“L’Emilia-Romagna sempre di più capitale dei Big Data ed epicentro della Data Valley italiana ed europea. Una straordinaria occasione per qualificare ulteriormente il nostro sistema delle competenze e attrarre nuovi talenti creando così nuova occupazione di qualità”.

Così gli assessori regionali allo Sviluppo economico, Vincenzo Colla, e alla Ricerca, Paola Salomoni, si sono rivolti ai membri dei Comitati di sorveglianza dell’Unione europea Por Fesr e Fse Plus, che ieri hanno visitato il Tecnopolo di Bologna e seguito l’incontro “Quale società futura con i Big Data che ha visto la partecipazione di Francesco Ubertini, presidente Cineca, di Antonio Zoccoli, presidente INFN e Centro Nazionale ICSC e di Maurizio Sobrero, presidente Ecosister.
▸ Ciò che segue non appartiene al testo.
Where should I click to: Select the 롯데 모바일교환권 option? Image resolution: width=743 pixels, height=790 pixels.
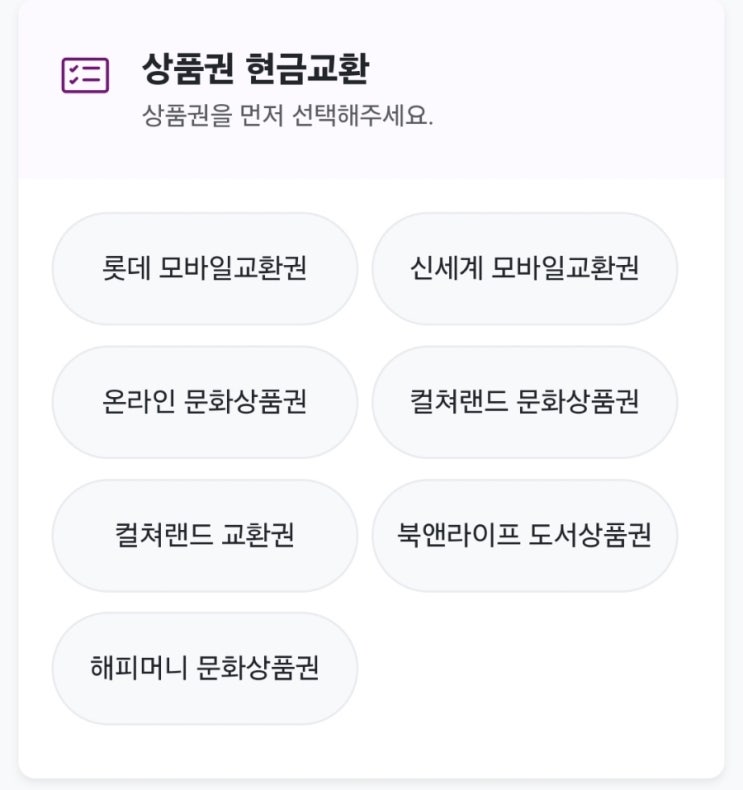(204, 269)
La visita della delegazione europea al Tecnopolo di Bologna ha fatto da ponte tra le sedute inaugurali dei Comitati di sorveglianza dei Programmi regionali dei fondi europei – Fondo europeo di sviluppo regionale (Fesr) e Fondo sociale europeo plus (Fse+) – proprio a sottolineare l’importanza e la trasversalità del tema dei big data per la programmazione europea e come supporto al processo di transizione digitale.

Con la riunione dei due Comitati di sorveglianza a Bologna si è dato formalmente il via all’attuazione dei programmi europei per il 2021-2027. Quello dell’Emilia-Romagna è il primo programma approvato in Italia dalla Commissione europea.
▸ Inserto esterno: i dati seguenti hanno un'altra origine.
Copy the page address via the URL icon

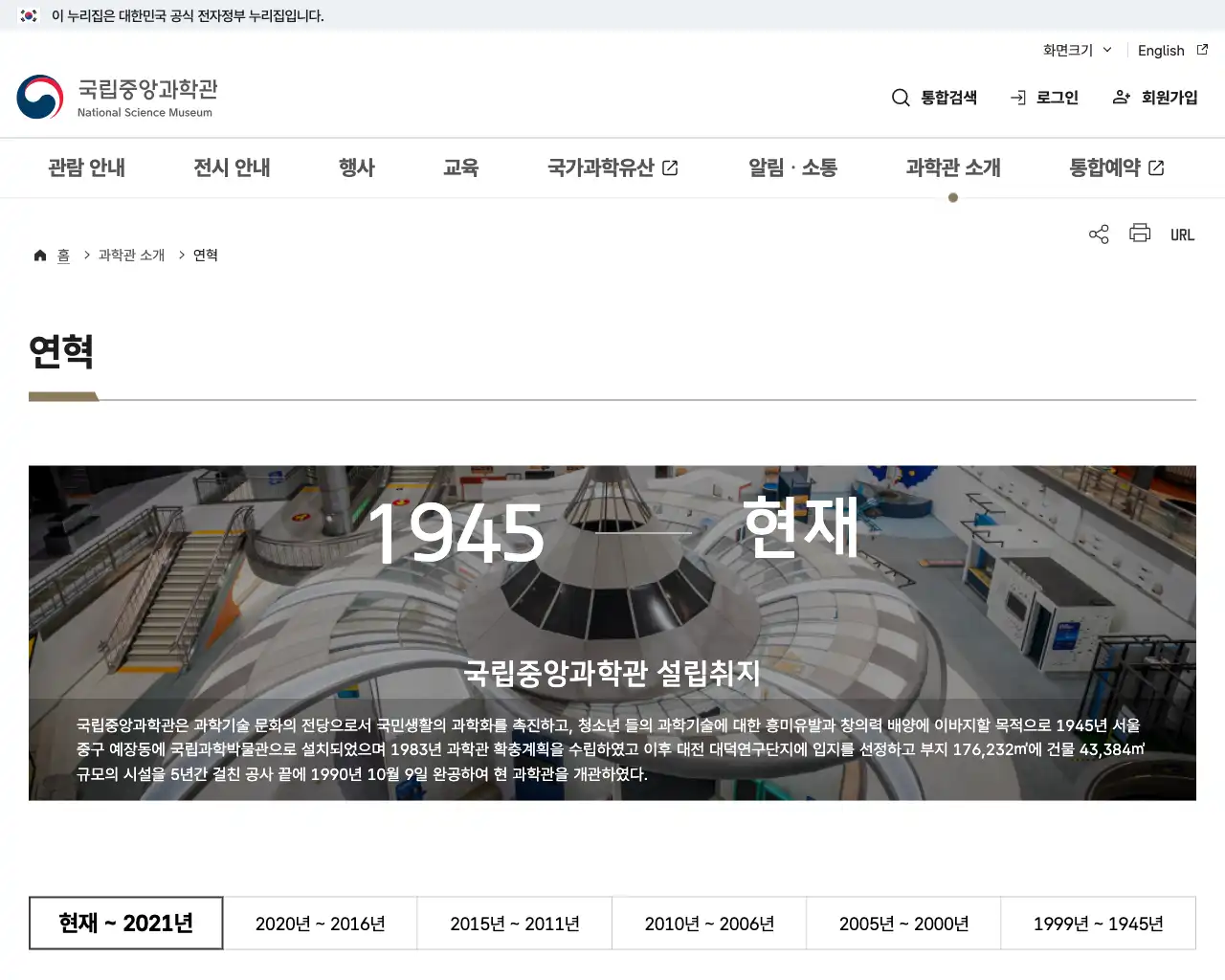pyautogui.click(x=1182, y=234)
“Dal prossimo 18 ottobre – hanno detto gli assessori Colla e Salomoni- anche le previsioni globali realizzate dal Data Centre del Centro europeo per le previsioni metereologiche saranno elaborate proprio qui, a Bologna, nella sede di via Stalingrado. E sempre qui potranno essere pensate e realizzate altre applicazioni pratiche per migliorare la vita delle persone, dal contrasto al cambiamento climatico, alla telemedicina, ai servizi per supportare la pubblica amministrazione e i processi produttivi”.
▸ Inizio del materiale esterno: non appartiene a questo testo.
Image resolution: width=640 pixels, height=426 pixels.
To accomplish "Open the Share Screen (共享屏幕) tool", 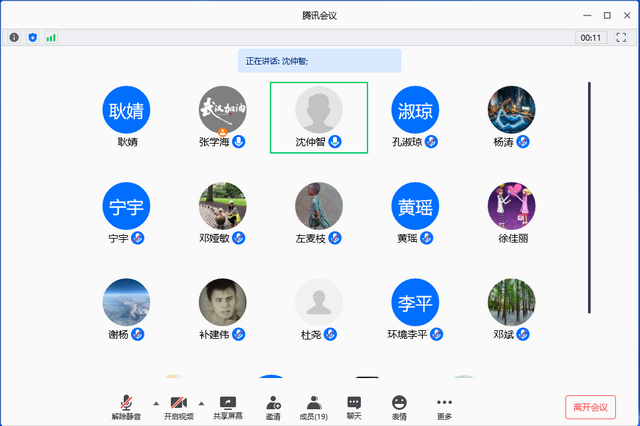I will [228, 406].
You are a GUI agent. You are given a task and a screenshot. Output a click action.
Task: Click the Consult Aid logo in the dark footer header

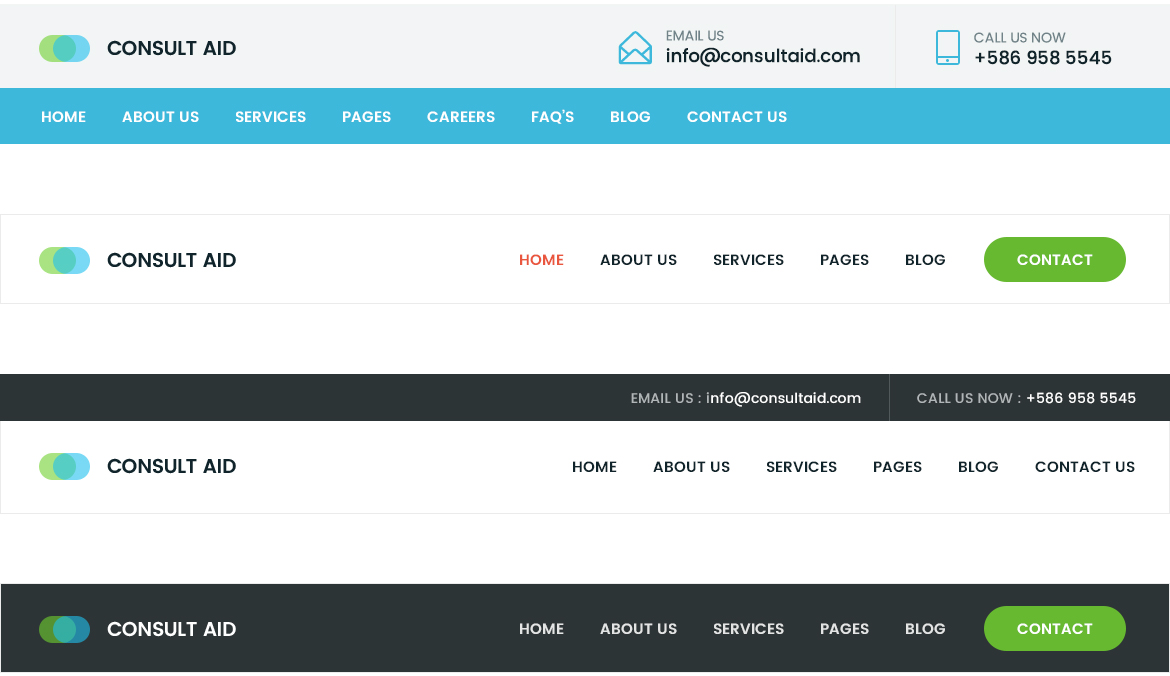coord(137,629)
“E tutto questo- hanno concluso- rappresenta anche un contributo strategico allo sviluppo, alla ricerca scientifica e all’innovazione per tutto il Paese da parte del Tecnopolo di Bologna e dalla rete di tutti i Tecnopoli dell’Emilia-Romagna. E di questo siamo orgogliosi”.

 

La visita della delegazione europea e il lavoro dei Comitati di sorveglianza

I Comitati di sorveglianza, che hanno la funzione di accompagnare l’avanzamento dei programmi, hanno riunito ognuno oltre 80 rappresentanti del partenariato istituzionale, economico, sociale, ampliando ancora di più il numero dei soggetti coinvolti rispetto alla programmazione precedente, a garanzia della più ampia partecipazione, in coerenza con il Patto per il lavoro e per il clima.

Tra i risultati più rilevanti della riunione dei Comitati si segnala l’approvazione dei criteri sulla base dei quali saranno selezionati i progetti finanziati per il prossimo settennato dai al Programmi regionali Fesr e Fse+.

I Comitati hanno preso in consegna anche la programmazione 2014-2020, ormai alle battute finali.